Task inputs
◇ ◇ ◇ ◇
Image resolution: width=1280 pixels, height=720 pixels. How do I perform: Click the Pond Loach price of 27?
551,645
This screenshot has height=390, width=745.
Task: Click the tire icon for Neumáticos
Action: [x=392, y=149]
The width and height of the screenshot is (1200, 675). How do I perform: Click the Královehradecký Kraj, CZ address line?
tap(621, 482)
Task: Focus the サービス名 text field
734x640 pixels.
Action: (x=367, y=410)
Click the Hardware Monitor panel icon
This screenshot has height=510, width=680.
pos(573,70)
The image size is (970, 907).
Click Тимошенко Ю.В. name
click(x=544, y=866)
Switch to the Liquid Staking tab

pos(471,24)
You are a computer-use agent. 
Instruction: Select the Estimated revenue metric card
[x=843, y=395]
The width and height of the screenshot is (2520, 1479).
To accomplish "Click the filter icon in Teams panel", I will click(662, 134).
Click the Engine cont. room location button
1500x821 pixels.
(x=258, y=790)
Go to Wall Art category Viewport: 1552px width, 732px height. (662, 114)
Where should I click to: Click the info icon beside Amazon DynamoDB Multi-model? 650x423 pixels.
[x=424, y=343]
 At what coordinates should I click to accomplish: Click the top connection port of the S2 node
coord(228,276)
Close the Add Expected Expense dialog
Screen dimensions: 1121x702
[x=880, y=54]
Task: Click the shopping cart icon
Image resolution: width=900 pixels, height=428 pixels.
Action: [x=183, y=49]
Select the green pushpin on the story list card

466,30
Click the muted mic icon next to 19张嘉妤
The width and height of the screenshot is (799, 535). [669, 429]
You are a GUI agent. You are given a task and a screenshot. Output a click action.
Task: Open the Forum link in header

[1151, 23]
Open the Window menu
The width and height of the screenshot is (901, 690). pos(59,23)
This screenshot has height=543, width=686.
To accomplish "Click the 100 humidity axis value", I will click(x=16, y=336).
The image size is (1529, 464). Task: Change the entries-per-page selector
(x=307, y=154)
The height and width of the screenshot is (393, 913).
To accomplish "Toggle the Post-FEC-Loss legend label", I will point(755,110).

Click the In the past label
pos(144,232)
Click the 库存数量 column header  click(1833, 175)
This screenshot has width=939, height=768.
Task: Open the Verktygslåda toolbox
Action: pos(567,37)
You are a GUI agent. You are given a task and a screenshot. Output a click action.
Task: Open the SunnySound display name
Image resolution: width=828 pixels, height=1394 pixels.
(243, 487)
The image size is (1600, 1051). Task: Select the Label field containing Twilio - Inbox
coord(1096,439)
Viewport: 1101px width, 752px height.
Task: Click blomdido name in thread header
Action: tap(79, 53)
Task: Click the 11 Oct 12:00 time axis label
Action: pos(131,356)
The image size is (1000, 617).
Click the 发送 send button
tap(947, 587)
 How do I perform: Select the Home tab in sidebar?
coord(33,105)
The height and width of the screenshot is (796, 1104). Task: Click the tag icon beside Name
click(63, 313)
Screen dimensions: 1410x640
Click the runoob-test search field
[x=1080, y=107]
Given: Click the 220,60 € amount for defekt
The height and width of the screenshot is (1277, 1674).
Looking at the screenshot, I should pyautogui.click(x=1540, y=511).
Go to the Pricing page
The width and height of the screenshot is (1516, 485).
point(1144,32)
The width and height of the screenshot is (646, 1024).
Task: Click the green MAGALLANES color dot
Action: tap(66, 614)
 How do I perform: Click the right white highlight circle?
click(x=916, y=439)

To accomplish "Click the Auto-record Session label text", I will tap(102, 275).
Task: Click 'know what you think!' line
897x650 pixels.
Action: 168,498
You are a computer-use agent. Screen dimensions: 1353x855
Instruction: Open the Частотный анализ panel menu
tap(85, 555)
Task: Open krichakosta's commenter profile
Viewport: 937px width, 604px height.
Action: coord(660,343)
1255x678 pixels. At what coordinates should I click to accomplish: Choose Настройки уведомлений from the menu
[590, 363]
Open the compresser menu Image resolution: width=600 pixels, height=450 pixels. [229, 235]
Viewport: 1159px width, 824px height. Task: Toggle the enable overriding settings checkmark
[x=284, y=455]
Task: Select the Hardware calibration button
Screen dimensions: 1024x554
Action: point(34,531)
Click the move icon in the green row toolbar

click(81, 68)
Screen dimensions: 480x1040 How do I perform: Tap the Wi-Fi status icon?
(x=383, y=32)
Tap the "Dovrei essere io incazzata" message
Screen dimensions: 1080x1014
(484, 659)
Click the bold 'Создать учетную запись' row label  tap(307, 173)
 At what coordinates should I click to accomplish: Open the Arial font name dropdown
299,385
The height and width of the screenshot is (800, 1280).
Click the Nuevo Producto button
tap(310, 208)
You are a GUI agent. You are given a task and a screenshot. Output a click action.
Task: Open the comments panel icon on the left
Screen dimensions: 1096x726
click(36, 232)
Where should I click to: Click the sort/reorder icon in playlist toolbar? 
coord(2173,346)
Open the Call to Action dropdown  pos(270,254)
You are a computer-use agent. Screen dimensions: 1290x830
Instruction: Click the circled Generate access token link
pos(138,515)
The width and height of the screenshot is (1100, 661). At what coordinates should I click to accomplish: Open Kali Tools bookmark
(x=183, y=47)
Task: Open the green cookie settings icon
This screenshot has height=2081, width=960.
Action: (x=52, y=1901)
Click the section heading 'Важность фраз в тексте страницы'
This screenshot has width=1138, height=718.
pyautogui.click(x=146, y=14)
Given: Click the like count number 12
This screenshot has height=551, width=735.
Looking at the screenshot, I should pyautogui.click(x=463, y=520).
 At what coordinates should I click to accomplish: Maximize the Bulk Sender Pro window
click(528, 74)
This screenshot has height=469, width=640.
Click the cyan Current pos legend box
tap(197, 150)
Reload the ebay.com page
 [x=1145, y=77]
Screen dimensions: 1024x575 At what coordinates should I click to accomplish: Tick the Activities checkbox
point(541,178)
◇ ◇ ◇ ◇
Directions for this task
Repeat the material word for word from its opening line up to and including the line containing "Click the Hardware Monitor panel icon".

Answer to the problem
Image resolution: width=1280 pixels, height=720 pixels. How do I perform: Click the Pond Loach price of 27?
551,645
This screenshot has height=390, width=745.
Task: Click the tire icon for Neumáticos
Action: [x=392, y=149]
The width and height of the screenshot is (1200, 675). How do I perform: Click the Královehradecký Kraj, CZ address line?
tap(621, 482)
Task: Focus the サービス名 text field
734x640 pixels.
Action: (x=367, y=410)
Click the Hardware Monitor panel icon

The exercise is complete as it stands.